Estos libros y otros han sido esfuerzos por recuperar un aspecto poco conocido de la historia temprana de Estados Unidos: cómo una pequeña banda de personas blancas religiosas —la mayoría de ellas cuáqueras— presionó por la emancipación universal de los esclavos por motivos morales. Se encontraron con una fuerte oposición por parte de aquellos con intereses económicos creados en la esclavitud, incluidos otros cuáqueros, pero persistieron.
Ahora Gary Nash, profesor de investigación histórica en la Universidad de California, Los Ángeles, ha elaborado una biografía exhaustiva del líder casi olvidado de este pequeño movimiento, Warner Mifflin.
Mifflin, el vástago de un rico propietario de plantaciones, se convenció a través de revelaciones epifánicas de que la esclavitud era un mal antitético al orden natural y al Dios que creó ese orden.
Mifflin (1745–1798) liberó a sus propios esclavos, instó a otros a hacer lo mismo, presionó a las legislaturas para que impulsaran el fin de la esclavitud e incluso abogó y practicó una forma de reparaciones —él la llamaba restitución— pagando a los esclavos que liberaba con dinero o bienes por el trabajo que habían realizado. Los políticos del sur lo odiaban, y uno de ellos lo declaró “un fanático entrometido”. Muchos esclavos y antiguos esclavos lo tenían en la más alta estima, como un hombre que impulsó su causa mucho después de que Lay (1681–1759) y Benezet (1713–1784) y otros abolicionistas como John Woolman (1720–1772) se hubieran ido. Aunque tuvo poco o ningún contacto con estos activistas, Mifflin retomaría su causa.
Mifflin creció en una plantación en la península de Delmarva. De niño, la mayoría de sus compañeros eran esclavos. Sin embargo, no cuestionó públicamente la peculiar institución hasta finales de sus 20 años, cuando sufrió una enfermedad y, durante su recuperación, se convenció, como escribió, “plenamente en mi conciencia de que es un pecado profundo esclavizar a mis semejantes”. También escribió que liberaría a los esclavos porque creía “que es imposible obtener la paz que mi alma desea mientras mis manos estén llenas de injusticia…”. Los esfuerzos de Mifflin por abolir la esclavitud se vieron complicados por la Revolución Americana, que destrozó la sociedad colonial y puso a prueba el testimonio cuáquero de paz, que Mifflin y otros apreciaban. Muchos revolucionarios consideraban a los cuáqueros simpatizantes y aprovechados de los realistas. Los cuáqueros fueron maltratados y sus propiedades destruidas. Mifflin y otros arriesgaron sus vidas para viajar a las reuniones cuáqueras y reunirse con líderes militares británicos y estadounidenses para instar a la paz.

####

CONSIGNA 1.
Responde con lo que dice el fragmento sobre Warner Mifflin:
(a) ¿En qué universidad es profesor Gary Nash?
(b) ¿Qué nombre daba Mifflin a su forma de reparaciones?
(c) ¿Dónde creció Mifflin?
CONSIGNA 2. Resume en dos oraciones el fragmento sobre Warner Mifflin.
Las líneas que vienen a continuación no hacen falta para nada.

EXTRACTO DE DATOS.
####

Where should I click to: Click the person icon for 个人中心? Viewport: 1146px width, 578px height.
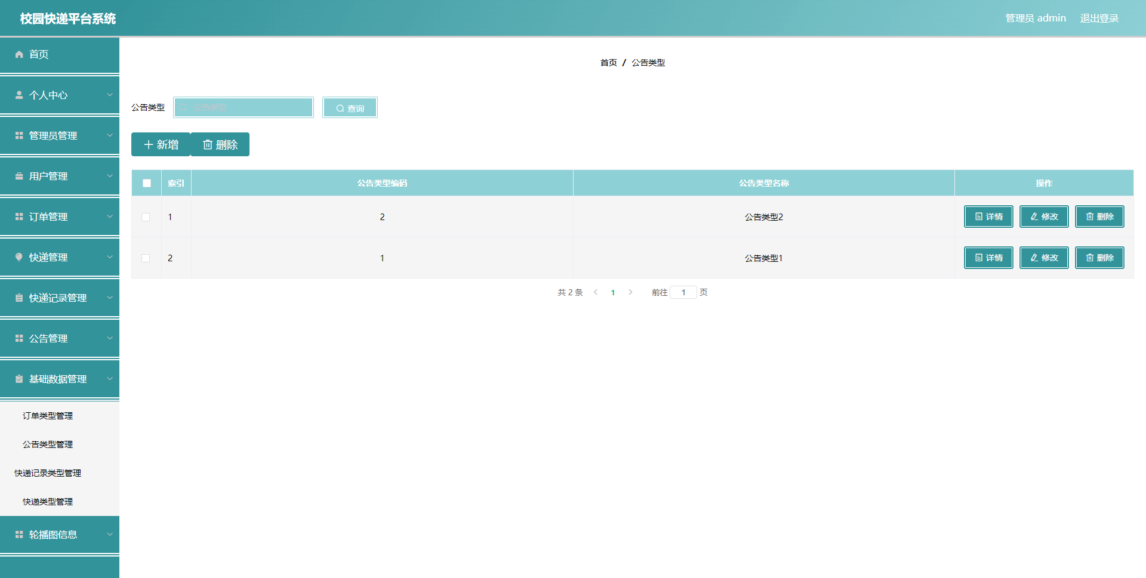click(x=19, y=95)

####

RESPUESTA 1.
(a) En la Universidad de California, Los Ángeles.
(b) Restitución.
(c) En una plantación en la península de Delmarva.

RESPUESTA 2. Gary Nash, profesor de la Universidad de California, Los Ángeles, ha escrito una biografía de Warner Mifflin, hijo de un rico propietario de plantaciones que, al recuperarse de una enfermedad a finales de sus 20 años, se convenció de que esclavizar a sus semejantes era un pecado profundo. Mifflin liberó a sus esclavos, les pagó con dinero o bienes por su trabajo y presionó a las legislaturas para que impulsaran el fin de la esclavitud, aunque la Revolución Americana complicó sus esfuerzos.